Westkings Heist: The Complete Series
Page 2
Tahl smirked. “And you haven’t called the guards yet, so I’d say it works.”
Grunting, Bahar straightened and twisted the ring back onto his finger. “I’ve grown curious. You’re looking for a guild. Why bother? If you’re as skilled as you think you are, why not work alone?”
“Do you work alone, Lord Eseri?” Tahl raised a brow. “You could, perhaps, manage all your imports by yourself. But that wouldn’t be effective, would it? You want to scale. You want to build efficiency. You want someone else to do the work that’s beneath your skill level and keep the best fruits of your labor for yourself. Do you think my business is any different?”
“No,” the noble said, easing himself into his chair and letting a thoughtful eye linger on the thief. “I suppose not.”

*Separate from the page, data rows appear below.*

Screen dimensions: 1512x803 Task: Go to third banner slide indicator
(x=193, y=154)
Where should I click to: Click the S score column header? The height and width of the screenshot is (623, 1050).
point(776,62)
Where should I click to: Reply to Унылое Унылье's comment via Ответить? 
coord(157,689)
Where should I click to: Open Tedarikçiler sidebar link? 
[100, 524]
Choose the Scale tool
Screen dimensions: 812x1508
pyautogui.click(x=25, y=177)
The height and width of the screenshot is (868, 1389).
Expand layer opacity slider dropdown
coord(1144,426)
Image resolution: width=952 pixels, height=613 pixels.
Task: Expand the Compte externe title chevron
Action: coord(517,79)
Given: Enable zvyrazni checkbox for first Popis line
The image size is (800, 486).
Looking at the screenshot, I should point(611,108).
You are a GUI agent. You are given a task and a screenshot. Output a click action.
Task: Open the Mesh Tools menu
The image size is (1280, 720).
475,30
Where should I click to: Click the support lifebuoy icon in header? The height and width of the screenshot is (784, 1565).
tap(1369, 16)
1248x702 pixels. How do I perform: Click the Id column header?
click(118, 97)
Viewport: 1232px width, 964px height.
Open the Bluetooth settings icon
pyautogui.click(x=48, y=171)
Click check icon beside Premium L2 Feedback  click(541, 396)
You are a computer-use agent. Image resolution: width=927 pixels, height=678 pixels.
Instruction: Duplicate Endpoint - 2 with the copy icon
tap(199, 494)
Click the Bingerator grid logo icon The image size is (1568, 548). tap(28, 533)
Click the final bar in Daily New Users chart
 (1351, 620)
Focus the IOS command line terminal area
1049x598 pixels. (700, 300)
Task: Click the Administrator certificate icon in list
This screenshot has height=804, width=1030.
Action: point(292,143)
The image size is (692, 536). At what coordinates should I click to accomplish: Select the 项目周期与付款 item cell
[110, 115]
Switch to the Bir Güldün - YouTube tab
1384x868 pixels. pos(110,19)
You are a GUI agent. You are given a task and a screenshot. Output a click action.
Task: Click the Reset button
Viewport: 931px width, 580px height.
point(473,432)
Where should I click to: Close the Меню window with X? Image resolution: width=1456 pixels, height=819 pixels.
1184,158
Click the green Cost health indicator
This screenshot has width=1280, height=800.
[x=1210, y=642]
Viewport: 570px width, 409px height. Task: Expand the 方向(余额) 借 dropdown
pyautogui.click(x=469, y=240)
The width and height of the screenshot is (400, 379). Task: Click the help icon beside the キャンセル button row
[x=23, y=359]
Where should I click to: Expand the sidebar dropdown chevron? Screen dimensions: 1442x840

Tahl spread his hands. “There you go.”
For a time, neither spoke. Then Bahar leaned back in his chair, tapping a finger against the edge of his desk. “There’s one thing you failed to consider, though.”
Progress. Tahl hid his satisfaction and opted to raise a brow instead.
“The guild doesn’t accept outsiders.” A shadow of weariness crossed Bahar’s face and for a moment, he looked older than his silver-flecked hair suggested. “Imagine, letting a stranger into a group so carefully cultivated over a span of decades. Their safety depends on secrecy. A thief doesn’t seek them to be admitted to their ranks. They wait for the guild to approach them.”
“So you admit you’ve been discovered?” Tahl asked.
A harsh grin split the older man’s features. “I admit I know of the guild. Every businessman in Orrad does, but to speak of them is to risk bringing the wrath of Atoras down on your head. But, no. You have the wrong man.”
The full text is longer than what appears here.